In a report, the rating agency said that a series of factors, including rising interest rates, tighter financing conditions and stress in the U.S. banking sector — combined with weaker demand for commercial real estate — has lenders under growing pressure too.

“Stress in the commercial real estate market is quickly growing,” Moody’s said, noting that problem loans and loan-loss provisions for non-bank lenders also are rising.

For some lenders, expected credit losses are already surpassing the highs reached during the pandemic and are expected to continue rising, it noted.

An overall downturn in commercial real estate would also “significantly hurt banks,” Moody’s said, noting that banks hold about half of all the sector’s outstanding debt, with the largest share of that debt maturing in the 2023–2026 period.

Investors in mortgage-backed securities are also exposed as certain underlying assets in mortgage securities could face trouble refinancing too, Moody’s noted.

Within the commercial real estate sector, office properties are particularly vulnerable, Moody’s said.

“As large shares of employees continue to work from home, office revenues will continue to decrease. This will create default risk for office real estate loans,” it said.

These risks are expected to mount as leases come up for renewal and vacancies rise, which will reduce pricing power in the sector.

Given the macroeconomic, financial market and sector trends — and amid “materially rising asset risk, which we expect to persist over the next 12-24 months” — Moody’s took negative rating action on several lenders.

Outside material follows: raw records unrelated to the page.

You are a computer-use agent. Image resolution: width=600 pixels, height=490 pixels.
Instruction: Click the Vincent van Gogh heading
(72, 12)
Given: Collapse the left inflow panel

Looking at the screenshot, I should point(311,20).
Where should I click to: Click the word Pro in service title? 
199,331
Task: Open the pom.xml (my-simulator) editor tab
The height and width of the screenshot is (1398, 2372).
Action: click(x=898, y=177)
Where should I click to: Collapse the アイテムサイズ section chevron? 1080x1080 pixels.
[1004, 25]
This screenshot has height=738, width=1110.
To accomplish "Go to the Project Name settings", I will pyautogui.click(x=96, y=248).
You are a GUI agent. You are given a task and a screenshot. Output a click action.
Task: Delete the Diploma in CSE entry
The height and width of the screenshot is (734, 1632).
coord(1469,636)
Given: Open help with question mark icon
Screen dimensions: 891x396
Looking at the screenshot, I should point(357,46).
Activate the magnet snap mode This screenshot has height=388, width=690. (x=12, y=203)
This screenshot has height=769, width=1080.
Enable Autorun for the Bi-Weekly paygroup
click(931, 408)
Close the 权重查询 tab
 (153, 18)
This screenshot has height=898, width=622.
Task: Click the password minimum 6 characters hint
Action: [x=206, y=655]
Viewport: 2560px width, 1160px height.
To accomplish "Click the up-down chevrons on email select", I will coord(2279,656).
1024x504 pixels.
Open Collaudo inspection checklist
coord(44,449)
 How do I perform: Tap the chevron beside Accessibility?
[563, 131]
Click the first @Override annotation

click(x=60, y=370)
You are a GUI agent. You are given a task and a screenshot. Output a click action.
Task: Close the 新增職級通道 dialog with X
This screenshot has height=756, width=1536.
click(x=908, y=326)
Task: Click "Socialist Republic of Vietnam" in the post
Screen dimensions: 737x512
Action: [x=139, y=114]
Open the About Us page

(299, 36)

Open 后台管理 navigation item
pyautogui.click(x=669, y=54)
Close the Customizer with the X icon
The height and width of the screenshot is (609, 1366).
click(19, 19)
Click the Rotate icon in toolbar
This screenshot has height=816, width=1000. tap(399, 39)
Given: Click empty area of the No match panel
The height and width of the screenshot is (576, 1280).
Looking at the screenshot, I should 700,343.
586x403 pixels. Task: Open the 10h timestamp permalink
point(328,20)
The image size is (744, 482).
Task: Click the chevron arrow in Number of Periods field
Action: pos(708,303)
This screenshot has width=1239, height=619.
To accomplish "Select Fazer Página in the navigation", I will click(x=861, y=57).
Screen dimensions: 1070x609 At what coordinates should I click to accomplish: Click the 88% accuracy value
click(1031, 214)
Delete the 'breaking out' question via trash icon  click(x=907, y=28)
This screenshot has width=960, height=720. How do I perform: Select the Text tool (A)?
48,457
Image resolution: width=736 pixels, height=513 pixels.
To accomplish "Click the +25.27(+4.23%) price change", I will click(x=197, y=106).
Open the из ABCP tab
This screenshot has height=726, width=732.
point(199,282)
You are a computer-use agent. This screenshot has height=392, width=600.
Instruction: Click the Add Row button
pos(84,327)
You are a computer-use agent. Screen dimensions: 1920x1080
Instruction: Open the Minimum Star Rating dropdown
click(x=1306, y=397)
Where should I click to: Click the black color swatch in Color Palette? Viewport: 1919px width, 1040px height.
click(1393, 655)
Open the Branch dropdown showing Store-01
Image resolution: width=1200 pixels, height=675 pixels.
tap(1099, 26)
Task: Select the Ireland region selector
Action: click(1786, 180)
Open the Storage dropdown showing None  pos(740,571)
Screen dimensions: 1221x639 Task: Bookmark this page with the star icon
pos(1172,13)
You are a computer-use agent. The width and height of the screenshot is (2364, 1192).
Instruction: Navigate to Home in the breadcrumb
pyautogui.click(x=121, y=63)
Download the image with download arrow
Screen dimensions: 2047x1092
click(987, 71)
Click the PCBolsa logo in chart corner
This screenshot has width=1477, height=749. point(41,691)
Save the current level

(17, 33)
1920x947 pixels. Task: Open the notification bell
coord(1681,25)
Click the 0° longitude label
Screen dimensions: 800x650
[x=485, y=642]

“Although these firms generally have strong capital and reserves to absorb losses, they enter this period with less capital than they had heading into the Covid-19 pandemic,” it said, adding that these lenders have grown increasingly reliant on secured bank funding over the past three years, which reduces their financial flexibility as the operating environment deteriorates.

While access to secured funding from large banks remains available, it “could be imperiled by rising credit risk,” Moody’s said. “Financing terms could become more arduous and properties eligible as collateral narrower, as banks look to manage their own [commercial real estate] exposure. This could curtail lenders’ effective liquidity and constrain profitability, especially [for] lenders with rising problem loans.”